##### MATERIAL SHOWN

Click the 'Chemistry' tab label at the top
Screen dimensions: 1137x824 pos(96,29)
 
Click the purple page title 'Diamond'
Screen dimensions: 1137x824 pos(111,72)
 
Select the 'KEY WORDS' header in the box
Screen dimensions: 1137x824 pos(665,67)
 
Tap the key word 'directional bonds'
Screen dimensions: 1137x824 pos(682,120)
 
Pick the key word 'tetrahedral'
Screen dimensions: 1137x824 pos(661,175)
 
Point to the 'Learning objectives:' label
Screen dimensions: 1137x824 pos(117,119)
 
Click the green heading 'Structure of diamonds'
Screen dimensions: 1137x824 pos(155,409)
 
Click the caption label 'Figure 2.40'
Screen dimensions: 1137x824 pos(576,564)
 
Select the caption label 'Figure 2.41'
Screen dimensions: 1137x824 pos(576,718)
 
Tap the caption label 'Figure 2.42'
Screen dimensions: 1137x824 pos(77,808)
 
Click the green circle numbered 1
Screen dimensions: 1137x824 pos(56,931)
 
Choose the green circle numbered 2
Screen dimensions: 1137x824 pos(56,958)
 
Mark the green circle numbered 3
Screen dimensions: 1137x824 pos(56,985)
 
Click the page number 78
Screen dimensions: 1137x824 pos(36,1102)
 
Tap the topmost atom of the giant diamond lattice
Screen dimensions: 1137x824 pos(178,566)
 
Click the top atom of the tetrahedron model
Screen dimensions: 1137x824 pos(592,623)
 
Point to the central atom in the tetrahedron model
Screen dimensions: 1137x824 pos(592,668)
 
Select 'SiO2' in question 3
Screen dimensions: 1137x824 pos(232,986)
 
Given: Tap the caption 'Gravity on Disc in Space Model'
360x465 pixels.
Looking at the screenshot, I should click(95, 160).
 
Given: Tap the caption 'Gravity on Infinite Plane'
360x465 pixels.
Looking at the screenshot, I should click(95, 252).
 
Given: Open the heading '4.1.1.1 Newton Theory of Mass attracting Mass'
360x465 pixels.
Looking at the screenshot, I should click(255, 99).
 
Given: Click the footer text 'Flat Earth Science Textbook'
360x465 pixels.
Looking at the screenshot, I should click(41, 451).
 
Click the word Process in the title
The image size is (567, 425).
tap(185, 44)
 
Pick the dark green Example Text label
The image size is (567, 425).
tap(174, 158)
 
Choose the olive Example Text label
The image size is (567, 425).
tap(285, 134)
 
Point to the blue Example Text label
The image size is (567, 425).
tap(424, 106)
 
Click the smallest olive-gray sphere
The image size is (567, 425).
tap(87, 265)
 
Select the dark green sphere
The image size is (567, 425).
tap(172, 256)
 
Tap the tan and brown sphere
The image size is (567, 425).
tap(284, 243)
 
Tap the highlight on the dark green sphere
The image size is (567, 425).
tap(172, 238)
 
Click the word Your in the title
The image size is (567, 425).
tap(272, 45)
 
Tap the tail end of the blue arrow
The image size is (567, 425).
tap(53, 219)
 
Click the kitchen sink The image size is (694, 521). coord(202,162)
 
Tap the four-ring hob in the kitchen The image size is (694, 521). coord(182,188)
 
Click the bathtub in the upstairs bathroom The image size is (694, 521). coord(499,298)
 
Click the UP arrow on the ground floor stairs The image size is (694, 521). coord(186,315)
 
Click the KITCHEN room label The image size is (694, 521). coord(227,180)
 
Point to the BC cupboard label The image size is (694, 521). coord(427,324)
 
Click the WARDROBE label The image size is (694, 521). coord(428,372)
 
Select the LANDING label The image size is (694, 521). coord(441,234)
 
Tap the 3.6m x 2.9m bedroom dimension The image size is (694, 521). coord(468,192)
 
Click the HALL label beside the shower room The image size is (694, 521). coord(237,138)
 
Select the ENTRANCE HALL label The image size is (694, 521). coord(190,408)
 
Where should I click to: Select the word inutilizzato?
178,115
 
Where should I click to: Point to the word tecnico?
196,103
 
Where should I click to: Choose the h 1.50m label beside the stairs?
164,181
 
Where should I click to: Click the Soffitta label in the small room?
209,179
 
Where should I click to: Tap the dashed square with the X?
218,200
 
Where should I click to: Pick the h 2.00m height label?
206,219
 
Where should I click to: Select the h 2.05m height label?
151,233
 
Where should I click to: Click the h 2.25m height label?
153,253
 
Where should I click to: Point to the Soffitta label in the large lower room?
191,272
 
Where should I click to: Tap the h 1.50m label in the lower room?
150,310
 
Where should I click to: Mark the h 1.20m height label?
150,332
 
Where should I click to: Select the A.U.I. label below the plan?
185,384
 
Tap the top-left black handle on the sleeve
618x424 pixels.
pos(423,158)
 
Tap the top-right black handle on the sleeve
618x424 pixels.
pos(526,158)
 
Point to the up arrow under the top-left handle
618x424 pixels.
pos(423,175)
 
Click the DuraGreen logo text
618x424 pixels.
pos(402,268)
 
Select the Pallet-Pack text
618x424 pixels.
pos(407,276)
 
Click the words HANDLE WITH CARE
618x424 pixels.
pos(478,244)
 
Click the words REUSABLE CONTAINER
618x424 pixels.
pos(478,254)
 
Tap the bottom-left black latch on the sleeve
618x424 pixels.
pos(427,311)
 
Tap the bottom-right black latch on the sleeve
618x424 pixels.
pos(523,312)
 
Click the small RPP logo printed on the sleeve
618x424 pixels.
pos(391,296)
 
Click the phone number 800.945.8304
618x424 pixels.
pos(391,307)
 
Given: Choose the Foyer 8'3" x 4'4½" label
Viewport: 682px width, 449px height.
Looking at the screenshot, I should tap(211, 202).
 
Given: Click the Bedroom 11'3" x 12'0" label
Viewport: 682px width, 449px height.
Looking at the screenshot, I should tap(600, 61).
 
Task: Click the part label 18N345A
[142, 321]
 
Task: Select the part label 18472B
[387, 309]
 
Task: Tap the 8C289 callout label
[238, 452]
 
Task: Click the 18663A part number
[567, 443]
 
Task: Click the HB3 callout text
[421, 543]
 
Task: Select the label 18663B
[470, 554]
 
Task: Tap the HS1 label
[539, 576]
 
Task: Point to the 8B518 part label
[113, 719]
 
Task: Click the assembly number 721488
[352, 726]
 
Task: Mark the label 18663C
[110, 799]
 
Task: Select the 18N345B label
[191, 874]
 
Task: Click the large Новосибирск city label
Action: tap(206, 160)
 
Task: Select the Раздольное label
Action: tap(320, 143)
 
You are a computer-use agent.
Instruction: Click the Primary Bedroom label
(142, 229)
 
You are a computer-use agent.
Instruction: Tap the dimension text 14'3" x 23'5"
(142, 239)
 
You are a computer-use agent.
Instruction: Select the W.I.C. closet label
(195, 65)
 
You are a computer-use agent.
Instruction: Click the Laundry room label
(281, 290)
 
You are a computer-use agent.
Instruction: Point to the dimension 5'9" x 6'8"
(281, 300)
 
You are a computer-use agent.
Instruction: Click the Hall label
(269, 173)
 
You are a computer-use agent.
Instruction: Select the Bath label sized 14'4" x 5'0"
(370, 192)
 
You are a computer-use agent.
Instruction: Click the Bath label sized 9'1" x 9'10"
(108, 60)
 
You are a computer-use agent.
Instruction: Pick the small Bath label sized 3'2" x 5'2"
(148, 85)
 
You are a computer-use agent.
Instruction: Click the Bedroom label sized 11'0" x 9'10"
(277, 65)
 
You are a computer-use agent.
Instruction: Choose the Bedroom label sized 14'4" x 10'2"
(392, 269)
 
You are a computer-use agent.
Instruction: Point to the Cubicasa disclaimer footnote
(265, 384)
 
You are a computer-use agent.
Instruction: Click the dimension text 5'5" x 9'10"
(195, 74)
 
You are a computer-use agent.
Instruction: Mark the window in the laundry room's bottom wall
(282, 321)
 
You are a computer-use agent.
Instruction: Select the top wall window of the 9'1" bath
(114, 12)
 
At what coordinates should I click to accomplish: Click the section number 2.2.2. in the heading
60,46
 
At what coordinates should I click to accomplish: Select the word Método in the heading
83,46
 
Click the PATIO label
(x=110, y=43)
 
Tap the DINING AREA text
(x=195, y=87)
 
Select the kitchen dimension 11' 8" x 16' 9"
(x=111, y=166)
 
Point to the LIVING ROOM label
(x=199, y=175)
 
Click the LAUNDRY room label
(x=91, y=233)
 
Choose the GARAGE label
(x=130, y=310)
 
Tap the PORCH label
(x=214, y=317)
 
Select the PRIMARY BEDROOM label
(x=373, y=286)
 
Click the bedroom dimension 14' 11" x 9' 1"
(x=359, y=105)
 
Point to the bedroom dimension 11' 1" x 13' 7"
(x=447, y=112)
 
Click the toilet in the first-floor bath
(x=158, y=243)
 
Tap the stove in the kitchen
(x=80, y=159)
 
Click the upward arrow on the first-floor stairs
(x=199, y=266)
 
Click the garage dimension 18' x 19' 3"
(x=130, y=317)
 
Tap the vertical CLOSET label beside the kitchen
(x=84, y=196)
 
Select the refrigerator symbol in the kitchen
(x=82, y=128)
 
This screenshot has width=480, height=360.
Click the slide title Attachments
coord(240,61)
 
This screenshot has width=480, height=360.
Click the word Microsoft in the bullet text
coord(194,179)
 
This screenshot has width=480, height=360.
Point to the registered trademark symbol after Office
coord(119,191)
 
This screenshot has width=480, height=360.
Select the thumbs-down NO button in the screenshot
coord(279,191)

##########

Reproduce the records verbatim, everything from the line containing "Click the DuraGreen logo text" down to the line containing "pos(427,311)", with both of those lines included.

Click the DuraGreen logo text
618x424 pixels.
pos(402,268)
 
Select the Pallet-Pack text
618x424 pixels.
pos(407,276)
 
Click the words HANDLE WITH CARE
618x424 pixels.
pos(478,244)
 
Click the words REUSABLE CONTAINER
618x424 pixels.
pos(478,254)
 
Tap the bottom-left black latch on the sleeve
618x424 pixels.
pos(427,311)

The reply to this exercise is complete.